Talbot, qui rend visite à Bowman à l’hôpital afin de s’excuser, a toujours soutenu que le geste n'avait pas été intentionnel.

Après deux saisons avec les As de Québec, dans la Ligue sénior du Québec, il profite d’une blessure à Émile « Butch » Bouchard pour faire ses débuts dans la LNH en 1954-1955.

En 1961-62, il est le meilleur pointeur chez les défenseurs de son équipe et, pour la seule fois de sa carrière, il est choisi au sein de la première équipe d’étoiles de la LNH.

En 1964-65, Talbot et les Canadiens renouent avec la victoire en remportant de nouveau la Coupe aux dépens des Black Hawks de Chicago. Le scénario identique se recrée l'année suivante, cette fois contre les Red Wings de Détroit. Il s'agit du dernier de ses sept championnats.

« Nous ne gagnions pas beaucoup d’argent, mais plus que certaines personnes, expliquait-il. J’étais heureux de jouer dans la LNH et de gagner des championnats. Plusieurs très bons joueurs dans l’histoire n’ont jamais soulevé la Coupe Stanley – Gilbert Perreault, Marcel Dionne, Rod Gilbert, Jean Ratelle, Bill Gadsby… tous de bons joueurs. Il faut être à la bonne place au bon moment. »

En 1967, la LNH passe de six à 12 équipes, et Talbot, alors âgé de 35 ans, est réclamé par les North Stars du Minnesota au repêchage d’expansion. Il ne reste pas longtemps au Minnesota, étant cédé aux Red Wings. Les Blues le réclament au ballottage en 1968. Au sein des Blues, il se retrouve dirigé par nul autre que Bowman. L’équipe atteint la finale de la Coupe Stanley trois fois de suite.

La troisième et dernière de ces trois finales s'est conclue sur un but mémorable de Bobby Orr, en plongeant, lors de la période de prolongation. Talbot, qui se tenait derrière le gardien Glenn Hall, était aux premières loges – mais dans le mauvais camp – de cette scène mythique du hockey.

« Nous n’avons jamais gagné de championnat à St. Louis, rappelait-il. Mais je disais aux gars: ‘’nous ne sommes pas censés gagner la Coupe Stanley. Nos adversaires sont ceux qui devraient être stressés, pas nous’’. Nous avons eu beaucoup de plaisir, nous n’avons pas participé à toutes ces finales pour rien. »

En 1970-71, Talbot débute la saison avec les Blues, mais il est échangé aux Sabres de Buffalo le 4 novembre 1970. Il accroche ses patins à la fin de la saison, à l’âge de 38 ans.

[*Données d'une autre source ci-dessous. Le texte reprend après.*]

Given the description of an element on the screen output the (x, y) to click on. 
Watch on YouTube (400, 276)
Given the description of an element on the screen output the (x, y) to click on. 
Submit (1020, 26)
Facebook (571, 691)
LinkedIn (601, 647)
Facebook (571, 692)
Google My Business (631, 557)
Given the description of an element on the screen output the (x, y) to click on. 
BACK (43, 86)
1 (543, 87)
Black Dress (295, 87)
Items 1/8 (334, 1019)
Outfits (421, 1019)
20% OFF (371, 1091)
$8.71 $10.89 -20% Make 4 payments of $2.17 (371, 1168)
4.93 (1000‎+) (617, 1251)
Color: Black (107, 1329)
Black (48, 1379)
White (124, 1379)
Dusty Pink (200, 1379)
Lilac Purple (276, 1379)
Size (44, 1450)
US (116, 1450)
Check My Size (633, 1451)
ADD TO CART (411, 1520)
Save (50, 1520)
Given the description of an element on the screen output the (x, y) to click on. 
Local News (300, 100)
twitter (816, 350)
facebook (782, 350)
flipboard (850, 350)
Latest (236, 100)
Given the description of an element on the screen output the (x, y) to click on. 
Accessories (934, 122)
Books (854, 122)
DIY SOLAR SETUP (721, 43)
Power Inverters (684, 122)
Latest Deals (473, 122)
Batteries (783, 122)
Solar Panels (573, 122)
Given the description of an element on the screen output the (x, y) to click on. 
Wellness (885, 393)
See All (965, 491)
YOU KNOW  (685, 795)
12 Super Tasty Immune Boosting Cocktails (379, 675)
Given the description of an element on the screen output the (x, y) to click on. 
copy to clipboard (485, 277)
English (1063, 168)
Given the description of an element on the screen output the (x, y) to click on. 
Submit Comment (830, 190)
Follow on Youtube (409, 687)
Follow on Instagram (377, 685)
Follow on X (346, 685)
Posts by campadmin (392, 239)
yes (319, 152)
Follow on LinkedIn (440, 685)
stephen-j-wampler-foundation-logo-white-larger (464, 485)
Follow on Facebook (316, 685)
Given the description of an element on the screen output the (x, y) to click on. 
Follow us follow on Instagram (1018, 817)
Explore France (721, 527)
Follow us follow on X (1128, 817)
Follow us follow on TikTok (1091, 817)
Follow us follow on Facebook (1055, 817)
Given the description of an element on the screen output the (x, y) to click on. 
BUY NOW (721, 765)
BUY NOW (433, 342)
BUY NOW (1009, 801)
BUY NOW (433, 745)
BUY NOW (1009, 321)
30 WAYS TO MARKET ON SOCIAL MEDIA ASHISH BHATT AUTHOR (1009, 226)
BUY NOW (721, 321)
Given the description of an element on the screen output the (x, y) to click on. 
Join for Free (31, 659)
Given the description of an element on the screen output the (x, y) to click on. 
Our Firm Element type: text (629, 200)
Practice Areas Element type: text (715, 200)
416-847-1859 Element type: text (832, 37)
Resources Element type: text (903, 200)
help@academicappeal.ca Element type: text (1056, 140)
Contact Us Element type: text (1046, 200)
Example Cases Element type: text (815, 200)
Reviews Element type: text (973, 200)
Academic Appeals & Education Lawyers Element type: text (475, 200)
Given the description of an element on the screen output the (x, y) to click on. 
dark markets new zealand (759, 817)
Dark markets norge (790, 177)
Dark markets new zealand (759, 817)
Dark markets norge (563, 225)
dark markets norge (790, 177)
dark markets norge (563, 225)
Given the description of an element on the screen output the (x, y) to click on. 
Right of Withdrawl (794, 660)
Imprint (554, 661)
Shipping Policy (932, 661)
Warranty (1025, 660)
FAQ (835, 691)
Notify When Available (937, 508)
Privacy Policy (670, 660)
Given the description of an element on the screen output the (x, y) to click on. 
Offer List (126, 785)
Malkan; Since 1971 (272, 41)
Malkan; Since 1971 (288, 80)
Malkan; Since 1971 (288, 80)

Après sa carrière, il devient entraîneur. Les succès qu’il connaît à la barre des Spurs de Denver dans la Ligue centrale ne passent pas inaperçus. En novembre 1972, il remplace Al Arbour comme entraîneur des Blues. Il reste en poste deux saisons. Il retourne par la suite avec les Spurs, avant de ravoir une autre chance à la barre des Rangers en 1977-78, après avoir agi pendant une saison comme adjoint de John Ferguson. Il ne dure qu’une saison, les Rangers le remplaçant par Fred Shero.

Il agit après sa carrière dans le hockey comme représentant d’une compagnie brassicole au Québec pendant plusieurs années.